A Hong Kong family home takes one room and gives it several uses
A 200 sq ft room tucked cleverly inside a 1,750 sq ft Pok Fu Lam flat serves as a study, guest room, child’s bedroom, playroom and office

If the room above is not the hardest working 200 sq ft in Hong Kong, it is certainly a contender.
Once two rooms – a study and a child’s bedroom in a 1,750 sq ft Pok Fu Lam flat – this multifunctional space now packs in two double beds, two full-sized desks, a child’s table and chairs, a two-seater sofa, play space, a whiteboard, gym equipment, art supplies, filing cabinets, a printer, HEPA air filter, and all the toys, clothes and treasures a little girl could want. And with a sleek, clean aesthetic. It’s quite a party trick.

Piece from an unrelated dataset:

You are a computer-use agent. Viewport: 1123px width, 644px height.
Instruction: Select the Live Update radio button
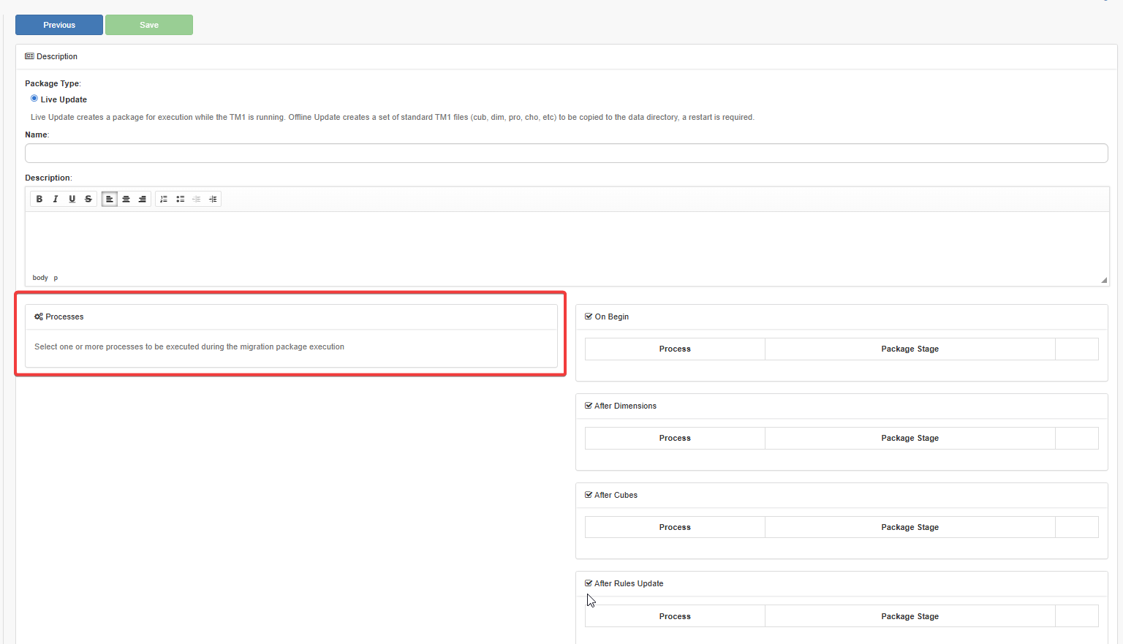point(34,99)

The study/guest room/child’s bedroom/playroom is the brainchild of Bruce Harwood, of BHI Design Studio. It is not the first time he has worked on the space.
Ten years ago, he renovated the entire flat for luxury travel specialist Shy Perez-Sala and her husband, Jay Sala, a management consultant, just after they had acquired the property. Harwood opened up the apartment, moving the entrance and redesigning the kitchen to enlarge the dining area, installing a larger en suite bathroom and creating a study and guest room divided by sliding doors.
Design details included hidden storage and cabling throughout the flat to keep the space looking clean and uncluttered, and a flexible gallery hanging system for Jay’s stunning blown-up safari photographs.
“We’ve changed the paint colour on one wall in the living room to complement a new painting from the Affordable Art Fair – it didn’t pop against the neutral walls and furnishings – and painted a wall in the dining room, but that’s about it,” says Jay.